Ma è proprio vero? È veramente bello per noi rimanere soli con Dio, estasiarci di Lui nel silenzio della nostra anima, in Chiesa, nei momenti di preghiera, di meditazione, nella Messa, nelle sacre liturgie? Oppure il nostro “esserci” è frutto soltanto di stanche abitudini senza vita, senza passione? Ebbene, la quaresima è il tempo degli esami, è il tempo ideale per darci delle risposte sincere, per ritagliarci nuovi spazi di silenzio, per aprire il nostro cuore a Dio con maggior sincerità e amore filiale, per ristabilire nella nostra vita una perfetta armonia con Lui.
Per farlo, come ci ordina la Voce dalla “nube”, dobbiamo “ascoltare”. Dobbiamo cioè “ascoltare” il Figlio, ascoltare la sua Parola, ascoltare noi stessi, la nostra coscienza, ascoltare ciò che di bello, di divino, hanno da dirci gli uomini nostri fratelli, la natura, il creato, la vita. Dobbiamo insomma imparare ad ascoltare Dio con umiltà, con attenzione: è da questo che dobbiamo ripartire; perché purtroppo oggi viviamo in un mondo in cui i valori inalienabili della vita sono calpestati impunemente, abbandonati nel totale disinteresse; il mondo, la natura, la società, lontani da Dio, sono ormai allo sbando: orribili sono le città, orribili le periferie, orribili sono le ideologie che imperversano, orribili le proposte martellanti e sguaiate della pubblicità, orribile il linguaggio che ci raggiunge dal mondo della politica, dello spettacolo, dell’informazione, orribili sono le nuove scelte di vita.

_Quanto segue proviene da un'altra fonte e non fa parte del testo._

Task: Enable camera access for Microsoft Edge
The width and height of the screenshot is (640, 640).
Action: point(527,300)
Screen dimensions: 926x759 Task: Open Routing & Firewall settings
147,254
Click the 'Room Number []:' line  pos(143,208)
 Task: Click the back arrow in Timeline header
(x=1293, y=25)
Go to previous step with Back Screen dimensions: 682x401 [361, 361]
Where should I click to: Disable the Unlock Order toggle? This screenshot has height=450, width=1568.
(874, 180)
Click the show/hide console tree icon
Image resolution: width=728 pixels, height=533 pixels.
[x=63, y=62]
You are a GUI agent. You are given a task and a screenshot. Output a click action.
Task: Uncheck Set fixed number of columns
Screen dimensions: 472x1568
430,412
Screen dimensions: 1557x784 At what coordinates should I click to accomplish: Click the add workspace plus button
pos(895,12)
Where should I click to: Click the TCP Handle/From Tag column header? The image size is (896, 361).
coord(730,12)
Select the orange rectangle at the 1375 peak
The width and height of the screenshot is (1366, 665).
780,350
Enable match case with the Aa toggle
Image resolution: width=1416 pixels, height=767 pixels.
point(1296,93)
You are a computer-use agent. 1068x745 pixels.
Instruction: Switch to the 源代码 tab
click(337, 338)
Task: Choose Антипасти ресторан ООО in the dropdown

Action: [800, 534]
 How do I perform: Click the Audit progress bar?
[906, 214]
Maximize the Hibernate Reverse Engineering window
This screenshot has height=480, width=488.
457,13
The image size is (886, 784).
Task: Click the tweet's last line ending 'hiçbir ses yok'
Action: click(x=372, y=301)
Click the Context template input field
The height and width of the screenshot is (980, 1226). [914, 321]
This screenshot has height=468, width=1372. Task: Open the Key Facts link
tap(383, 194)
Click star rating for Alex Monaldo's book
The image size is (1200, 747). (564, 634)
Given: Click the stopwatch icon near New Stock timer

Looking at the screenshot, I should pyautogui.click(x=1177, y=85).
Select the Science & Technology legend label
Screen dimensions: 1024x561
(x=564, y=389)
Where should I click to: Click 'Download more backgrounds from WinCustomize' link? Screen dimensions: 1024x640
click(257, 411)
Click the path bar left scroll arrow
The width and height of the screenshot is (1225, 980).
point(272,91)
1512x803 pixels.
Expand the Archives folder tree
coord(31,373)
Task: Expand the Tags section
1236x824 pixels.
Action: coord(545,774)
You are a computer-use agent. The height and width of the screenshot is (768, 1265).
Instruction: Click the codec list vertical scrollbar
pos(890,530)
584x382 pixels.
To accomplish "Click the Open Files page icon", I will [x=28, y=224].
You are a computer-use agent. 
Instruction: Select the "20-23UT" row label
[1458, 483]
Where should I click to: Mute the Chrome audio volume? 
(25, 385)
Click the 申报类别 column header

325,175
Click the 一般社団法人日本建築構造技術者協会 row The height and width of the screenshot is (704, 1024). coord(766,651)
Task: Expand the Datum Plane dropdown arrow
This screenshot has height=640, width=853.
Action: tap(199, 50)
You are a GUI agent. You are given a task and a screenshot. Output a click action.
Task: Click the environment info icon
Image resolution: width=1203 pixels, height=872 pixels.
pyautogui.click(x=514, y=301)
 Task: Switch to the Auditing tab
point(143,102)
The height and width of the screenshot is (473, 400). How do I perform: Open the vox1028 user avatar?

È proprio vero! L’umanità intera necessita urgentemente di “trasfigurazione”: di quella trasfigurazione vera, luminosa, autentica, divina; ha improrogabile bisogno di rivestirsi con la bellezza unica di Dio, che è Verità, Vita, Amore. Smettiamola di vivere allo sbando, di ingannare noi stessi, ostinandoci ad indossare maschere demenziali di stolti e idioti pagliacci, che si affannano a vivere senz’anima, senza luce, senza calore, senza amore. Una scelta decisamente stolta, insensata! Amen.